Na prática esta distinção pode ser relativamente simples, se estivermos perante veículos novos. No caso de veículos adquiridos em estado de uso, ou perante a frota de veículos existentes no ativo da entidade a aferição da sujeição, ou não, da tributação autónoma das viaturas ligeiras de mercadorias pode levantar dúvidas.

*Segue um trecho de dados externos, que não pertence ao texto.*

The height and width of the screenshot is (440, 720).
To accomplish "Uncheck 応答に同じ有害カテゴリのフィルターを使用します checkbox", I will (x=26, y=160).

Como forma de dissipar as incertezas, aconselhamos a consulta no simulador de cálculo do imposto sobre veículos, através desta ligação
Poderá ainda consultar a Informação Vinculativa - Processo n.º 750/2015, com despacho do dia 7 de outubro de 2015, a qual se transcreve:
«No sentido de esclarecer dúvidas suscitadas pela alteração operada pela Lei n.º 82-C/2014, de 31 de dezembro, ao n.º 3 do artigo 88.º do CIRC, relativo à tributação autónoma, no qual se passou a incluir as viaturas ligeiras de mercadorias referidas na alínea b) do n.º 1 do artigo 7.º do CISV, aplicável aos períodos de tributação que se iniciem em ou após 1 de janeiro de 2015, foi, por despacho de 17 de abril de 2015 da Diretora-Geral da Autoridade Tributária e Aduaneira, sancionado o seguinte entendimento:
1. Por força da remissão do n.º 3 do artigo 88.º do CIRC para a alínea b) do n.º 1 do artigo 7.º do CISV no que respeita às viaturas ligeiras de mercadorias, deverá considerar-se que o legislador pretendeu enquadrar na tributação autónoma os encargos efetuados ou suportados com veículos ligeiros de mercadorias que não sejam tributados pela taxa intermédia ou pelas taxas reduzidas previstas, respetivamente, nos artigos 8.º, n.º 3 e 9.º, n.º 1, alínea b) e n.º 2 do CISV.
2. Trata-se de veículos que, embora sejam homologados tecnicamente pela entidade competente (Instituto da Mobilidade e dos Transportes, I.P.) como "ligeiros de mercadorias" (considerados da categoria N1 - veículos concebidos e construídos para o transporte de mercadorias com massa máxima não superior a 3,5 t), assemelham-se pelas características específicas com que se apresentam (de que se destaca desde logo a carroçaria e a lotação de 4 ou 5 lugares) como ligeiros de passageiros, razão pela qual são tributados em sede de ISV pela taxa normal da tabela A, sendo-lhes aplicável idêntico tratamento ao previsto para os automóveis de passageiros -vide artigo 7.º, n.º 1, alínea a) do CISV.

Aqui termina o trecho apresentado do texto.